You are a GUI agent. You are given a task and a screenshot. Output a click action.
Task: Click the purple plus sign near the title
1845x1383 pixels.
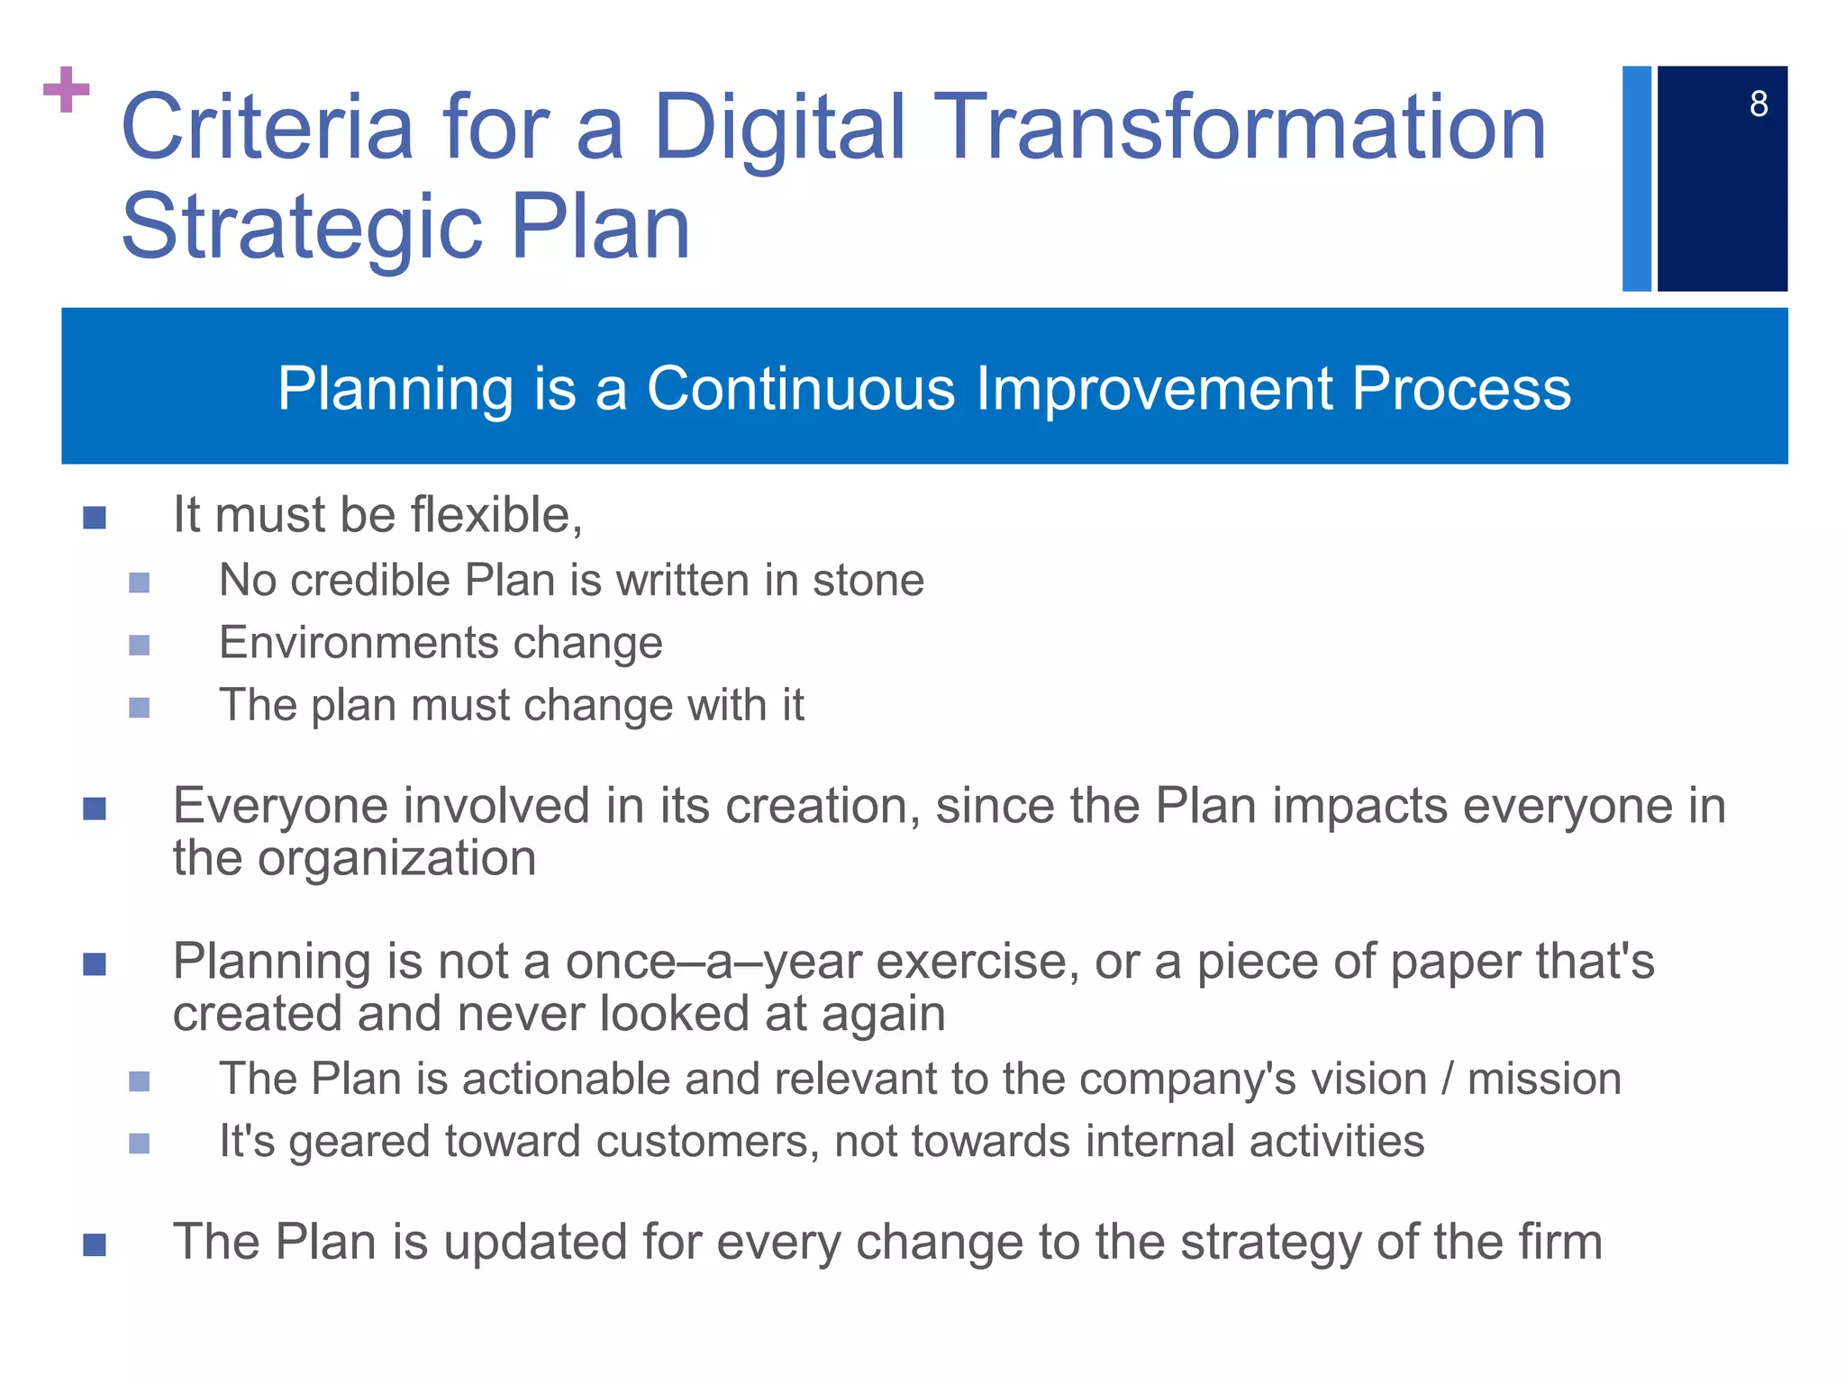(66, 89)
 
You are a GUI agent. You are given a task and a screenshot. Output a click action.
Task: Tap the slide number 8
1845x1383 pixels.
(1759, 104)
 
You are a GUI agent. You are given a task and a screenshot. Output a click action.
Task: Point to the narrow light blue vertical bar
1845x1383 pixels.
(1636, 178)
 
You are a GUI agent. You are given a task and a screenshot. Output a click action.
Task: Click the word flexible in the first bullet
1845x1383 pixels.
━━━━━━
__THE PROBLEM__:
Change "GUI agent" to "screen agent" in the rows above, starting at the first row and stopping after the line that contains "(1636, 178)". Leave everything else unchanged, and omit the pictures from your answer.

__PROBLEM SOLUTION__:
You are a screen agent. You are given a task and a screenshot. Output a click action.
Task: Click the purple plus sign near the title
1845x1383 pixels.
(66, 89)
 
You are a screen agent. You are given a task and a screenshot. Output a click action.
Task: Tap the slide number 8
1845x1383 pixels.
(1759, 104)
 
You are a screen agent. You are given a task and a screenshot. Output a click action.
Task: Point to the narrow light blue vertical bar
1845x1383 pixels.
(1636, 178)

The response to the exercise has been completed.